Penny Gazabat reflects, “I am proud of what we’ve accomplished here.” Photo: Lisa Bryan, KP News

After more than a decade as executive director of Key Peninsula Community Services in Home, Penny Gazabat is retiring at the end of December.

Her trajectory, from volunteering with the local PTA to advocacy work for victims of domestic violence to leadership at KPCS, was a natural progression. 

KPCS board member Marcia Harris said, “Penny took the organization to the next level. Behind the scenes, in her low-key way, she has developed so many relationships. I have seen her build bridges in the community, reach out and make a difference.” 

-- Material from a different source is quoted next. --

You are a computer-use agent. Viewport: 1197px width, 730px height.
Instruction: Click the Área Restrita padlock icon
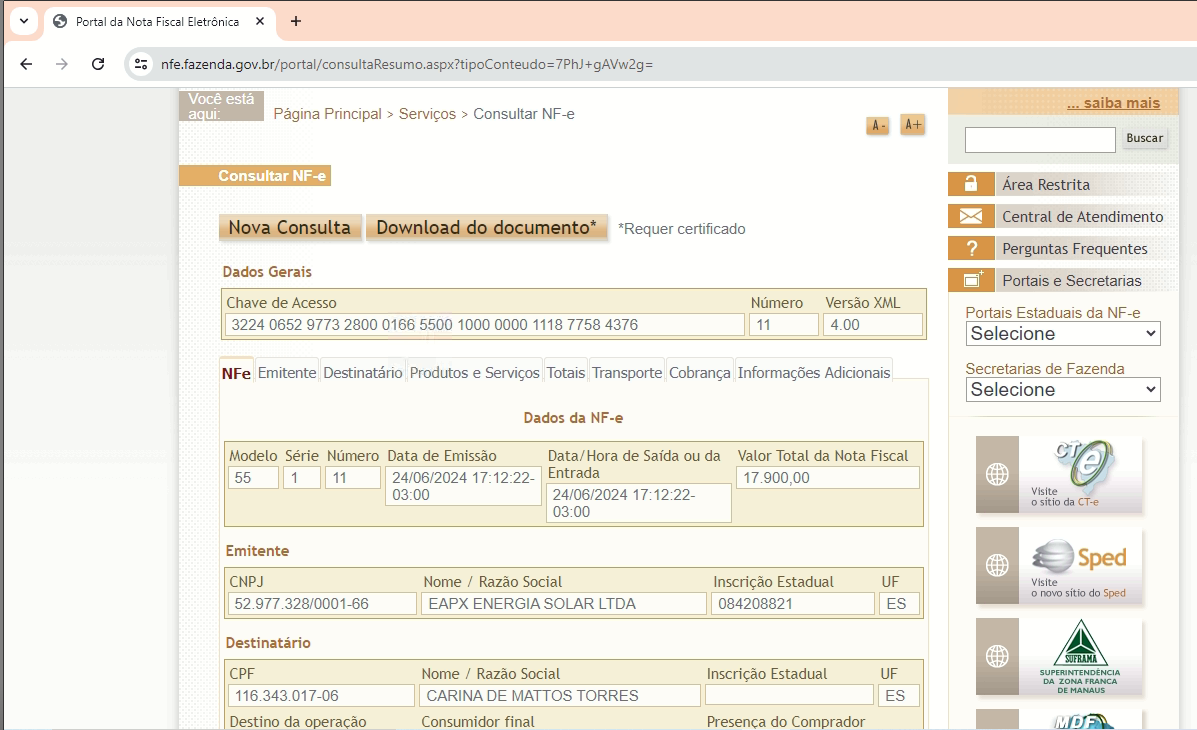tap(970, 184)
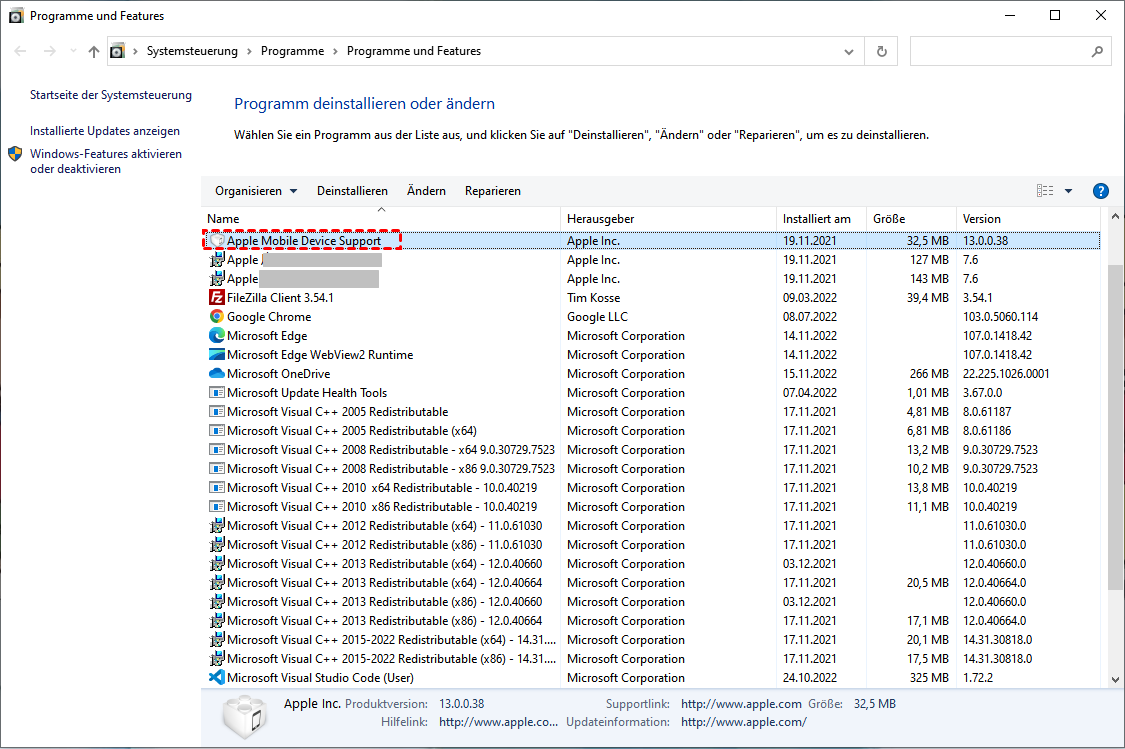Click the FileZilla Client program icon

pos(216,298)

Gazabat grew up in Tacoma and left soon after high school. She moved to the Key Peninsula and first worked as a hostess at Pearls by the Sea in Purdy (where Massimo’s is now located). She met her first husband, Fred Gazabat, and they married and had three boys. 

She helped run her husband’s contracting business but spent most of those early years at home and volunteering in KP schools, serving as PTA president at both Vaughn Elementary and Key Peninsula Middle Schools. In the early 1990s, she helped bring Communities in Schools of Peninsula to Vaughn. She later returned to school herself and incorporated her CISP work with a work-study project. “I never ended up with a degree, but I did end up with a great education in human services and criminal justice,” she said. “Back then you had to choose one study area, but now they offer degrees geared to more than one discipline.” 

CISP Executive Director Colleen Speer said, “Penny will be truly missed in the nonprofit community of the KP. Her service delivery model at Key Peninsula Community Services over the years has been invaluable to the clients she serves. Penny is a true leader with a ‘stick to it’ attitude.”

Gazabat also worked on domestic violence issues, representing the local community at the Pierce County Commission Against Violence. “There is a kid factor in domestic violence, so that work also had an effect on the CISP work, with presentations for parents and teachers at KPMS along with in-service training for Peninsula School District personnel. Those were busy years. I co-chaired two domestic violence conferences with the city of Gig Harbor’s police department and court administrator and gave presentations at conferences in Chicago and New York.”

Gazabat ran a safehouse on the KP for victims of domestic violence and sheltered women and their children—providing shelter, food and clothing for up to three months until the women could get back on their feet. “It was complicated, but so worthwhile. We brought awareness of the issue to both the Tacoma and Key Peninsula communities.”

The KP Community Services job opened up in 2007. The Geneva Foundation, which provided funding for the safehouse and also for the voucher program at the KPCS food bank, told her about the job and also told the KPCS board to take a look at her if she applied for the position. 

When Gazabat took over, the senior lunch program, van shopping trips and food bank were already operating. She described a hard start as, in her words, the previous director had not left much of a paper trail. Over the years, sometimes because the staff and volunteers recognized needs, sometimes because others approached her, KPCS added programs and services to its core activities.

Edie Morgan, founder of The Mustard Seed Project, recollected those early days. “I remember the evening Penny asked me if I thought she should apply for that job. I told her to go for it, knowing she was just the person that organization needed at that time. She led KPCS to a high level of professionalism that was seriously needed, while retaining and honoring its grassroots Key Peninsula heritage.”

Gazabat was widowed after 31 years of marriage. A few years ago, she reconnected with a friend from her Tacoma school days, Cory Bission. Several Lincoln High School friends were working through Facebook interactions to cheer him up after the death of his wife of 43 years, who had been one of Gazabat’s best friends. The group then started to have small reunions, getting together in Tacoma. Gradually romance blossomed: Gazabat and Bission were married Sept. 15.

The two will travel to Arizona in January to investigate the possibility of a future as snowbirds and then return home. “We still have to decide on a permanent landing spot, but we plan to stay on the peninsula for four or five years. I have a dog who is 8, and I can’t imagine her living in a city—she’s a country girl,” said Gazabat. Bission, she added, has embraced country living. “Give him a John Deere riding mower and he’s in seventh heaven. We split and stacked three cords of wood last weekend.”